June 17, 2024 – A recent study reveals that an increasing number of people are finding it difficult to distinguish between GPT-4 and humans in the Turing Test.
The Turing Test, also known as the “Imitation Game,” was proposed by computer scientist Alan Turing in 1950. The criterion for the test is whether a machine can engage in a conversation like a human, making the other party mistakenly believe it is a real person.
Researchers from the University of California, San Diego recruited 500 participants for a five-minute conversation with four “interlocutors”: a real person, ELIZA (an early chatbot from the 1960s), and GPT-3.5 and GPT-4, which power the chatbot ChatGPT. After the conversation, participants were asked to judge whether the interlocutor was a human or a machine.
The results, published on the preprint website arXiv, showed that 54% of participants mistakenly identified GPT-4 as a real person. In comparison, only 22% of people thought ELIZA, with its preset responses, was a real person, while 50% thought GPT-3.5 was human. The human interlocutor was correctly identified 67% of the time.

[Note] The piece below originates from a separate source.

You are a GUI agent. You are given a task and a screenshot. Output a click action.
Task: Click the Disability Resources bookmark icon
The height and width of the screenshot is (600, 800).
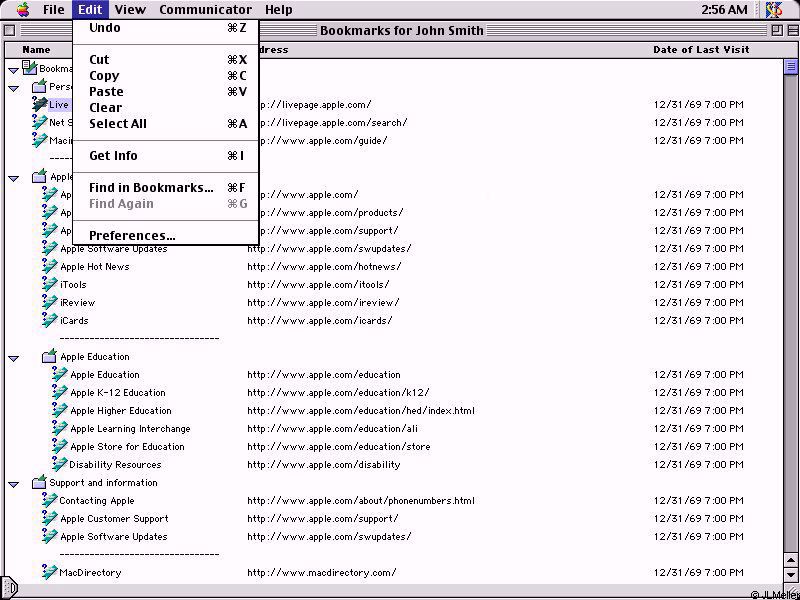(60, 464)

Researchers point out that the Turing Test may be overly simplistic, and conversational style and emotional factors play a more significant role in the test than traditional intelligence cognition.

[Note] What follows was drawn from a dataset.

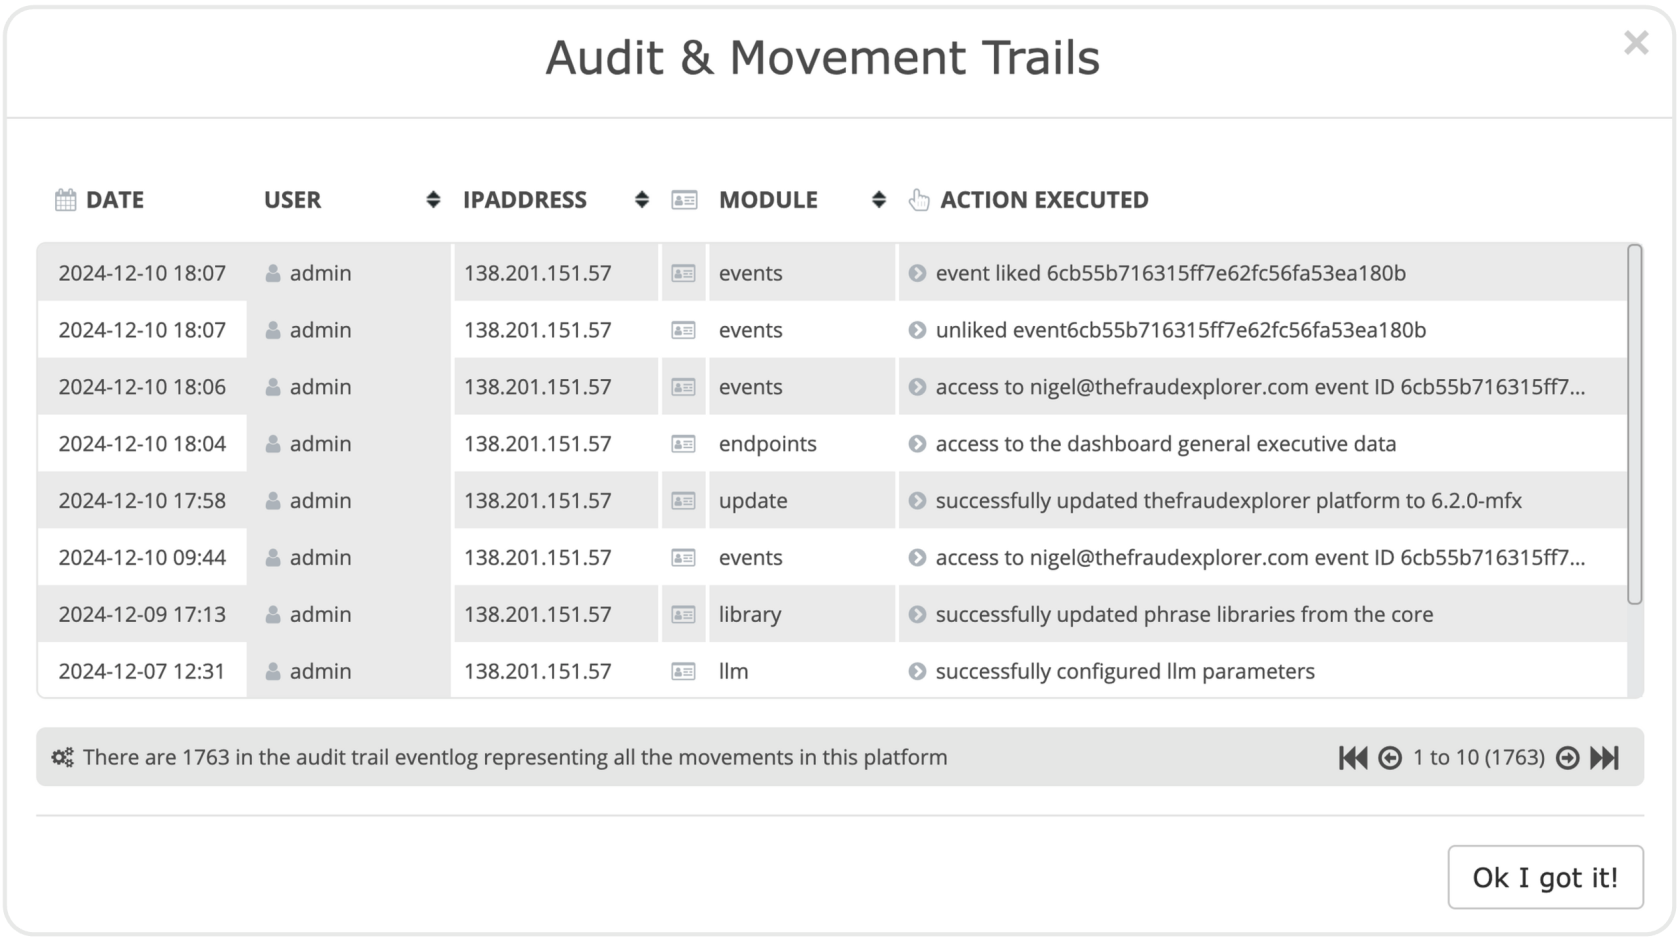This screenshot has width=1680, height=944.
Task: Close the Audit & Movement Trails dialog
Action: [1636, 43]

Nell Watson, an AI researcher at the Institute of Electrical and Electronics Engineers (IEEE), states that pure intelligence is not everything. What’s really important is understanding the context, others’ skills intelligently, and combining these elements with empathy. Ability is only part of AI’s value. Understanding human values, preferences, and boundaries is also crucial. These qualities make AI a loyal and reliable butler in our lives.
Watson also mentioned that this study poses challenges for future human-computer interaction. People will increasingly doubt the authenticity of the interactive objects, especially when sensitive topics are involved. At the same time, this study highlights the significant progress of artificial intelligence in the GPT era.